The fact that an open-source framework can be built over a weekend that replicates much of what the best available tools (e.g., Claude Code) are doing tells you everything you need to know. This is about design patterns that anyone can implement, not proprietary breakthroughs. Obviously, this is often hypothetical. It’s similar to how “anyone” could - from a purely technical standpoint - replicate a lot of modern art. Yet I would bet that most of you aren’t selling duct-taped bananas for $6.2 million. The new bottleneck is knowing what to build and in what context.
So What Should You Do?
If you're building with AI, the lesson is clear: stop thinking about individual model capabilities and start thinking about systems. The winners in the AI application space won't be those with access to the best models (those are increasingly commoditized), but those who best understand how to combine simple components into sophisticated behaviors.
Try this experiment: take any complex task you currently do manually and break it down into steps a patient but not-too-bright assistant could follow. Add a planning phase, some way to take notes, and the ability to delegate subtasks. Congratulations - you've just designed a deep agent.

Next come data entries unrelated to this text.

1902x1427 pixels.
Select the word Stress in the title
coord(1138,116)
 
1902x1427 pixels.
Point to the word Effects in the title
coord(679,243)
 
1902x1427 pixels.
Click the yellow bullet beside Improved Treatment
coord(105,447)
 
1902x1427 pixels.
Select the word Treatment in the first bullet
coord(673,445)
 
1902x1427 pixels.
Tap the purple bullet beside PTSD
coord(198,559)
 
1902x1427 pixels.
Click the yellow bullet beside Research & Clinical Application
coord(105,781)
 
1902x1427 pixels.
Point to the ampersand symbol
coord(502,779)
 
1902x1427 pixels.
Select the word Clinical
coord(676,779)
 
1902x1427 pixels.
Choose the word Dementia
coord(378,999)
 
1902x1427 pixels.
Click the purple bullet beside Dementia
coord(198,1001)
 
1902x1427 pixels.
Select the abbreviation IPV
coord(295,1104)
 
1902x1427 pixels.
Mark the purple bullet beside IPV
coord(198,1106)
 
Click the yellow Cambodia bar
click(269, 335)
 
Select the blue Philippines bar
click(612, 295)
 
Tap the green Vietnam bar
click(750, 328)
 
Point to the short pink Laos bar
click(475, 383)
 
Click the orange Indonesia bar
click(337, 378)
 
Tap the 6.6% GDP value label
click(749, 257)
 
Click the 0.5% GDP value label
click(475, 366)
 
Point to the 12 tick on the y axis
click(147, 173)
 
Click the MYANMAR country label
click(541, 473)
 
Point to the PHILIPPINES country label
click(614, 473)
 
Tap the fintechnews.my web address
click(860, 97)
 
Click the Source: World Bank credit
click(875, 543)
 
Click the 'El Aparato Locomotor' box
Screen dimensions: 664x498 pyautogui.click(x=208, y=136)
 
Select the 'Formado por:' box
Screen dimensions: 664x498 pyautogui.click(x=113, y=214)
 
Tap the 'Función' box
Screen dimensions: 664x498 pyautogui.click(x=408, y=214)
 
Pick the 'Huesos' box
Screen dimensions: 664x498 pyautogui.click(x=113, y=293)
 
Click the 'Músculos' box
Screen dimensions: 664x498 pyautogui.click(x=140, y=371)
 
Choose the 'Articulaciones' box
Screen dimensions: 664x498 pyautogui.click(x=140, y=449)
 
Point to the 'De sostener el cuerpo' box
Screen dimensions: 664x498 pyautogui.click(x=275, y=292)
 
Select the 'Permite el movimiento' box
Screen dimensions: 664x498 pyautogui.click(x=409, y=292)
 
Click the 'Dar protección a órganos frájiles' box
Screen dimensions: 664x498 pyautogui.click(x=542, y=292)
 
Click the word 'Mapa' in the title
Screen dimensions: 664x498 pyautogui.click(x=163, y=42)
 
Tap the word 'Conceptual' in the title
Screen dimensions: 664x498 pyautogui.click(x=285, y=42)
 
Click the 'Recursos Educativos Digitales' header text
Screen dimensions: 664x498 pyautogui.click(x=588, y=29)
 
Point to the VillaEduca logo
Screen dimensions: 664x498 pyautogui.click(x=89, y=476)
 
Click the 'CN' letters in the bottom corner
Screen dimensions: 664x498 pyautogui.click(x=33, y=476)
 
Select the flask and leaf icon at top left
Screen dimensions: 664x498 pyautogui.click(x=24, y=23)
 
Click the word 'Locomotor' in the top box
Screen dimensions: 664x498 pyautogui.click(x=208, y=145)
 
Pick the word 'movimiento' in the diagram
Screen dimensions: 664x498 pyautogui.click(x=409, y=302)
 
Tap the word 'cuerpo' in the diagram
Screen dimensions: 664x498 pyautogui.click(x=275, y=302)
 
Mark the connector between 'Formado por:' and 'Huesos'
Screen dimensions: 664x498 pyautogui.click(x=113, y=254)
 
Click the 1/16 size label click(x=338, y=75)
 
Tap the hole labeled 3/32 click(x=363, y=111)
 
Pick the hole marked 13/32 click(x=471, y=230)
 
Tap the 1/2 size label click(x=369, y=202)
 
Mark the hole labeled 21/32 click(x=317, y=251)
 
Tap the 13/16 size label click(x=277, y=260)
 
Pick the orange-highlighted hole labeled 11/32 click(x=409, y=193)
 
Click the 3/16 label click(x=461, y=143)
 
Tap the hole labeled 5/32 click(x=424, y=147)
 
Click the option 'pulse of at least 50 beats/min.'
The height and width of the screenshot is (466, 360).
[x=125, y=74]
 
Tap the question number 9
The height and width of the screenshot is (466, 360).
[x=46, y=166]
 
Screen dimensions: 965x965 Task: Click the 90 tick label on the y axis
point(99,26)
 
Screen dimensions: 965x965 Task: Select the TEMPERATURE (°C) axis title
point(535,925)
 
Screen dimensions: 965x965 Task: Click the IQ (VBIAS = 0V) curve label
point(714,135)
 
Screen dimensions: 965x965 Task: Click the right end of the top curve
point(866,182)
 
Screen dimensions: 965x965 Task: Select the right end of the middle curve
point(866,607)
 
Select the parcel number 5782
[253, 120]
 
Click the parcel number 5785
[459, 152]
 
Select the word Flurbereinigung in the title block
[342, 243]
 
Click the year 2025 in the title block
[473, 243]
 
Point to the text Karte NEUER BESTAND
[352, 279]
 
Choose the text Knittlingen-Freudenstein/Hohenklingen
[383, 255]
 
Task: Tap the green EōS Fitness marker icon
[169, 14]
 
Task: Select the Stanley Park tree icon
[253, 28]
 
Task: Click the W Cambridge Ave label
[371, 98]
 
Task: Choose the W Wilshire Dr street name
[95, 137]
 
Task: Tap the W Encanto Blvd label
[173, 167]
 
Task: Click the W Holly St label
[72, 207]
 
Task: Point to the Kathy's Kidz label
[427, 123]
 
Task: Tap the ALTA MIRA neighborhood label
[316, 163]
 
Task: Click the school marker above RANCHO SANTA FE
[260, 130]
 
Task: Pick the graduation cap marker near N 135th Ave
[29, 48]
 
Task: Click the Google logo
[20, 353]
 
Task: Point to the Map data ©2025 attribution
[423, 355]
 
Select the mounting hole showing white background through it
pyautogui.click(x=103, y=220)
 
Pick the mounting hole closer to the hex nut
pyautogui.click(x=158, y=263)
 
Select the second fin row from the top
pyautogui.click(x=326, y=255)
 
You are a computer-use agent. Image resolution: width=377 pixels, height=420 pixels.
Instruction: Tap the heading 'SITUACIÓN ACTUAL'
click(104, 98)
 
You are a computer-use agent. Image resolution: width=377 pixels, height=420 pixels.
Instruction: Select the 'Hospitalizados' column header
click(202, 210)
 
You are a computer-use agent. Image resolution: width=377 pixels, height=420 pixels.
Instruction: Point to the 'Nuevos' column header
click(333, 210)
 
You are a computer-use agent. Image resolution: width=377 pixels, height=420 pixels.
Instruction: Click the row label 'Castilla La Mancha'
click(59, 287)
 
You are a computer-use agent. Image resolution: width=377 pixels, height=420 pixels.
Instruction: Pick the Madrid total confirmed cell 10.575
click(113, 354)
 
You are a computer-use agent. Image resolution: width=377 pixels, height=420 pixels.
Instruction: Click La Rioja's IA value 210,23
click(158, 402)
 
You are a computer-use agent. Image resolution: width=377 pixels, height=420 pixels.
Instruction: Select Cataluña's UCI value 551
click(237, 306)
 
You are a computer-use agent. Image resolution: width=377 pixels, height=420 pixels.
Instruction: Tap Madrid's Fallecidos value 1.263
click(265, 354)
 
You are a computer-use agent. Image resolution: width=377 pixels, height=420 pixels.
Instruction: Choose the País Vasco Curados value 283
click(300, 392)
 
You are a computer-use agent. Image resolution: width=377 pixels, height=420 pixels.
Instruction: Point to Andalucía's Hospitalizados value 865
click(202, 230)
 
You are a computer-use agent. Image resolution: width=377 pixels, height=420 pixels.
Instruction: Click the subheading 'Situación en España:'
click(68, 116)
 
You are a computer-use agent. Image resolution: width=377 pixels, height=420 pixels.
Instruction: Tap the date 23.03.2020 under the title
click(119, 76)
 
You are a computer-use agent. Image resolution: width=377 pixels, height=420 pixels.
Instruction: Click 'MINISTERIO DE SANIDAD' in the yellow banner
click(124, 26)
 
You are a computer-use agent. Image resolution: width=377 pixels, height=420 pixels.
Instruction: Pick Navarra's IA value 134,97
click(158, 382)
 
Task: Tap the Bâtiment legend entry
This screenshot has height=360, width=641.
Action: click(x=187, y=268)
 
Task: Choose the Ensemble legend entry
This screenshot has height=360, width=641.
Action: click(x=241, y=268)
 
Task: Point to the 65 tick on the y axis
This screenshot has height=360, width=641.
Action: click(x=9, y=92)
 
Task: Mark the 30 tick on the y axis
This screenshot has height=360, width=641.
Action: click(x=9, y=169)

The tools are all there. We just needed someone to point out that they taste good together.
The shift from shallow to deep agents is less a technological revolution and more a collective "aha" moment about system design. Like the evolution from prompt to context engineering, it's a recognition that the real gains come not from better models, but from better ways of using them. And that's something we can all participate in, starting today.
What might make a new meaningless buzzword more interesting is if it focuses on a specific part of agent design, such as iterative self-reflection as we’ve seen from Google’s IMO Gold Medal exercise.